# Databases and SQL for Data Science with Python

## Week 1:  Getting started with SQL

Basic SQL Commands (5 basic commands):
-   Create a table
-   Insert
-   Select
-   Update
-   Delete

#### SELECT statement usage
1. The **general syntax** of a SELECT statement under the listed columns from Table_1.
```sql
SELECT COLUMN1, COLUMN2, ... FROM TABLE_1 ;
```
2. To retrieve all columns from a table, use **"*"** instead of specifying individual column names.
```sql
SELECT * FROM TABLE_1 ;
```
3. Use the **WHERE clause** to filter the required based on a predicate (Only the entries match the predicate).
```sql
SELECT <COLUMNS> FROM TABLE_1 WHERE <predicate> ;
```

Example:

![image.png](attachment:image.png)

1. Select all columns from COUNTRY database table
```sql 
SELECT * FROM COUNTRY ;
```
2. Select ID and Name columns from COUNTRY database table
```sql
SELECT ID, Name FROM COUNTRY ;
```
3. Select all columns from COUNTRY table where ID is less than or equal to 5
```sql
SELECT * FROM COUNTRY WHERE ID <= 5 ;
```
4. Retrieve all columns from the COUNTRY table where the value in the CCode column is equal to 'CA'
```sql
SELECT * FROM COUNTRY WHERE CCode = 'CA' ;
```

### Hands-on Lab: Simple SELECT Statements
[🔗 Open the Hands-on Lab: SELECT Statments](./handson_lab_select_statements.pdf)

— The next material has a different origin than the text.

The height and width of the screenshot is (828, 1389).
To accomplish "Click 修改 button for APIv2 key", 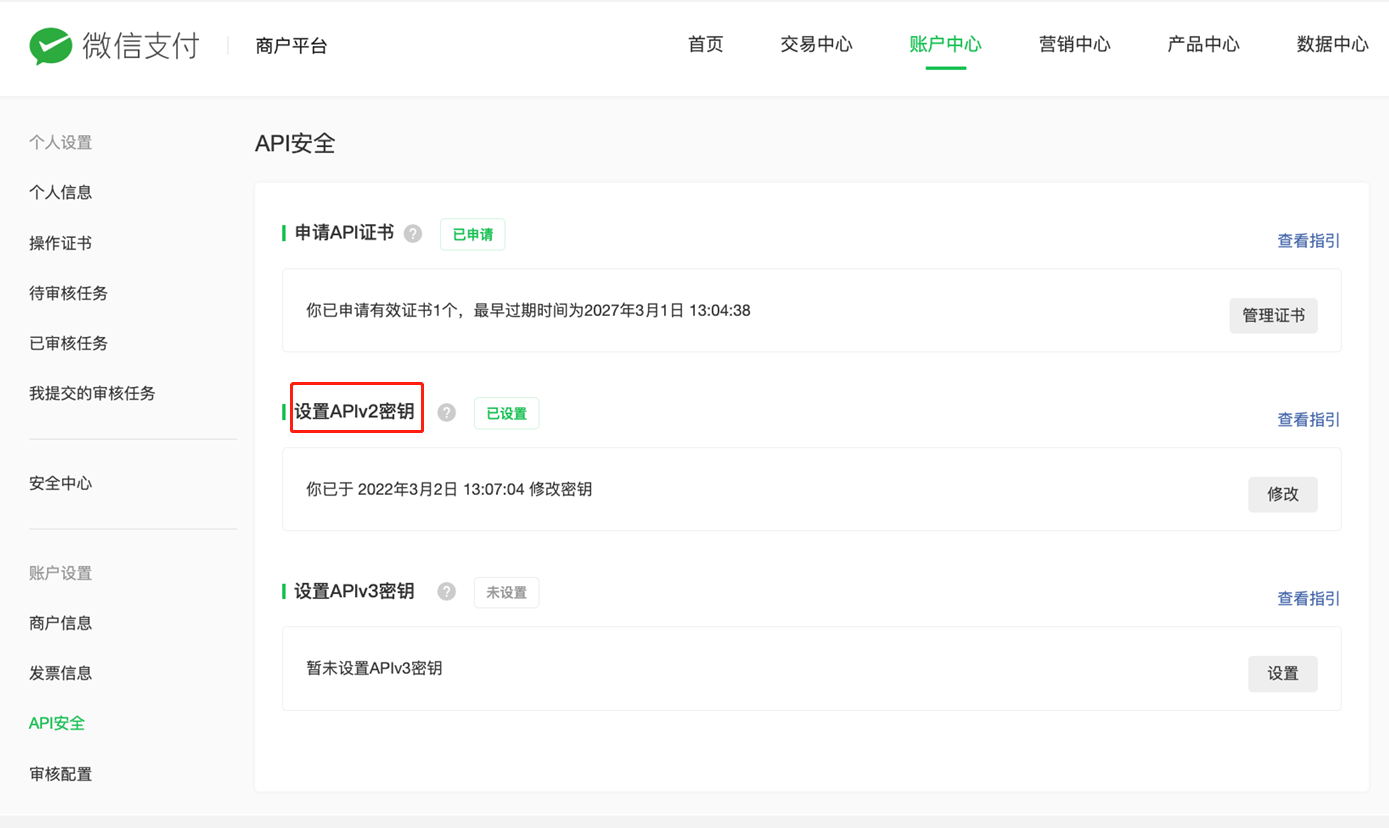I will (x=1282, y=494).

#### COUNT, DISTINCT, LIMIT
- COUNT <br>
>   Ex: Retrieve the number of rows where the medals recipient is from Canada:
```sql
select COUNT(COUNTRY) from MEDALS
        where COUNTRY = 'CANADA'
```

- DISTINCT  <br>
>   Ex: List of unique countries that received GOLD medals:
```sql
select DISTINCT COUNTRY from MEDALS
        where MEDALTYPE = 'GOLD'
```

- LIMIT <br>
>   Ex: Retrieve 5 rows in the MEDALS table for a particular year:
```sql
select * from MEDALS
        where YEAR = 2018 LIMIT 5
```
>   Ex: Retrieve 15 rows from the table starting from row 11 (or OFFSET 10 = ignore 10 first rows)  <br>
```sql
SELECT * FROM FilmLocations LIMIT 15 OFFSET 10; 
```

### Hands-on Lab: COUNT, DISTINCT, LIMIT
[🔗 Open the Hands-on Lab: COUNT, DISTINCT, LIMIT](./handson_lab_count_distinct_limit.pdf)

#### INSERT Statement
> `INSERT` Statement is a DML (Data Manipulation Languages) statement. <br>

Syntax of `INSERT` Statement:
```sql
INSERT INTO [TableName]
<([ColumnName],...)>
VALUES ([Value],...)
```
> **Example:** Add a row with the data for Raul Chong, we INSERT a row:
![image.png](attachment:image.png)
```sql
INSERT INTO AUTHOR
        (AUTHOR_ID, LASTNAME, FIRSTNAME, EMAIL, CITY, COUNTRY)
VALUES ('A1', 'Chong', 'Raul', 'rfc@ibm.com', 'Toronto', 'CA')
```

> Example: Inserting multiple rows
```sql
INSERT INTO AUTHOR
        (AUTHOR_ID, LASTNAME, FIRSTNAME, EMAIL, CITY, COUNTRY)
VALUES
        ('A1', 'Chong', 'Raul', 'rfc@ibm.com', 'Toronto', 'CA'),
        ('A2', 'Ahuja', 'Rav', 'ra@ibm.com', 'Toronto', 'CA')
```

#### UPDATE and DELETE Statements
> `UPDATE` Statement is a DML statement to read and modify data. <br>

Syntax of `UPDATE` Statements: 
```sql
UPDATE [TableName] SET [[ColumnName]=[Value]] <WHERE [Condition]>
```

> Example:
![image.png](attachment:image.png)
```sql
UPDATE AUTHOR SET LASTNAME='KATTA' FIRSTNAME='LAKSHMI' WHERE AUTHOPR_ID='A2'
```
![image-2.png](attachment:image-2.png)


> `DELETE` Statement is also a DML statement to read and modify data. <br>

> Example: Delete 'A2' and 'A3'
![image.png](attachment:image.png)
```sql
DELETE FROM AUTHOR WHERE AUTHOR_ID IN ('A2', 'A3')
```
![image-2.png](attachment:image-2.png)

### Hands-on Lab: INSERT, UPDATE, and DELETE
[🔗 Open the Hands-on Lab: INSERT, UPDATE, and DELETE](./handson_lab_insert_update_delete.pdf)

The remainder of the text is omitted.